Insufficiency of compound immune checkpoint blockade to overcome engineered T cell exhaustion in pancreatic cancer

Achieving robust responses with adoptive cell therapy for the treatment of the highly lethal pancreatic ductal adenocarcinoma (PDA) has been elusive. We previously showed that T cells engineered to express a mesothelin-specific T cell receptor (TCR) accumulate in autochthonous PDA, mediate therapeutic antitumor activity, but fail to eradicate tumors in part due to acquisition of a dysfunctional exhausted T cell state. Here, we investigated the role of immune checkpoints in mediating TCR engineered T cell dysfunction in a genetically engineered PDA mouse model.
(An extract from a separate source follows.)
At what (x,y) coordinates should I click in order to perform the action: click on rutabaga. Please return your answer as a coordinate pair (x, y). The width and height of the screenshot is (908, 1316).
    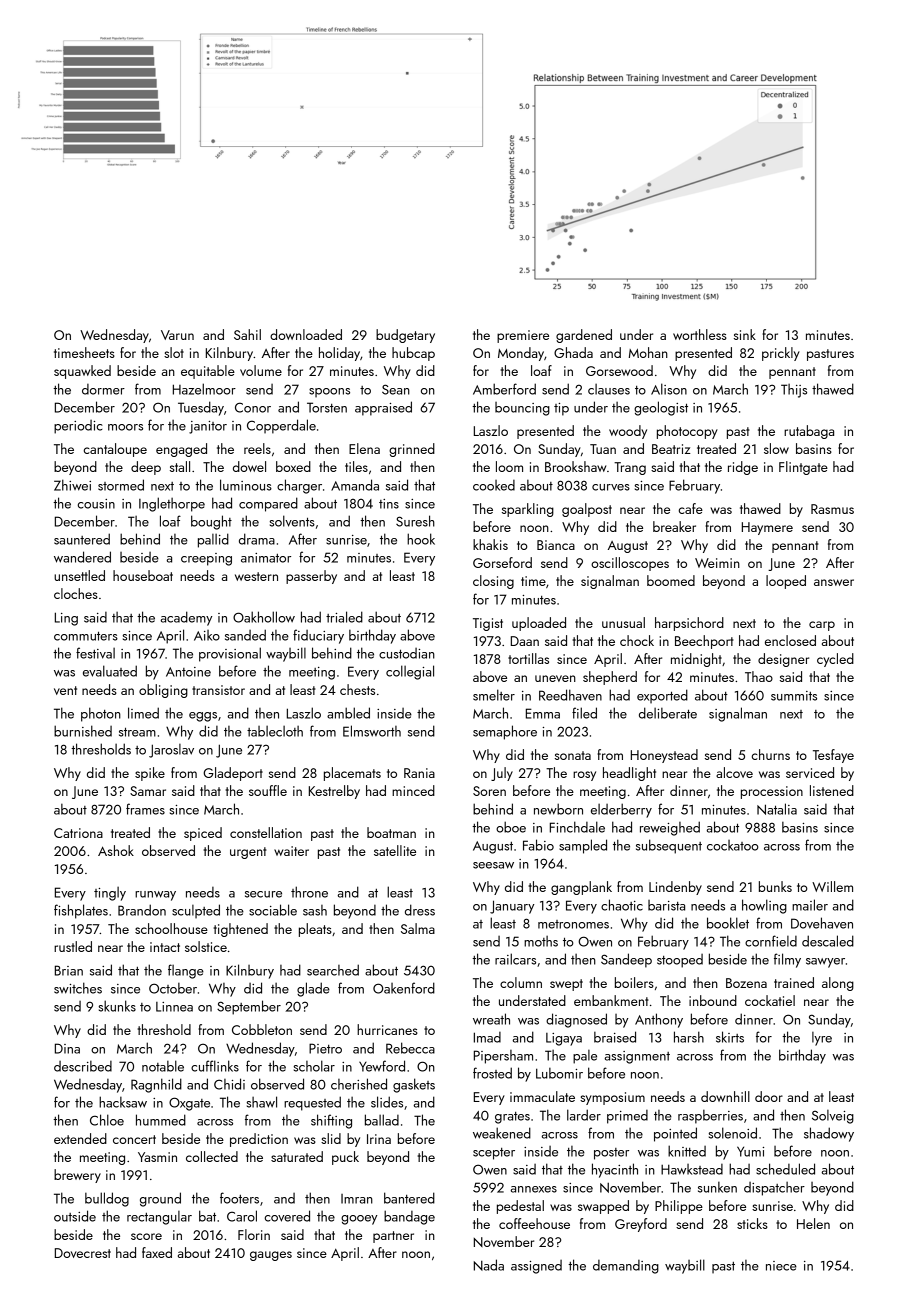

The fate of engineered T cells that were either deficient in PD-1, or transferred concurrent with antibodies blocking PD-L1 and/or additional immune checkpoints, were tracked to evaluate persistence, functionality, and antitumor activity at day 8 and day 28 post infusion. We performed RNAseq on engineered T cells isolated from tumors and compared differentially expressed genes to prototypical endogenous exhausted T cells. Mouse CD8+Thy1.1+ T cells were activated in vitro with anti-CD3+anti-CD28 + rIL-2, transduced with a high affinity mesothelin-specific murine TCR (clone 1045) and transferred into a tumor-bearing, genetically engineered KPC mouse model of pancreatic cancer. TCR engineered T cells were sorted from tumors on day 8 and day 28 post transfer and gene expression was compared to naive T cells and engineered T cells prior to transfer (effector) using microarray.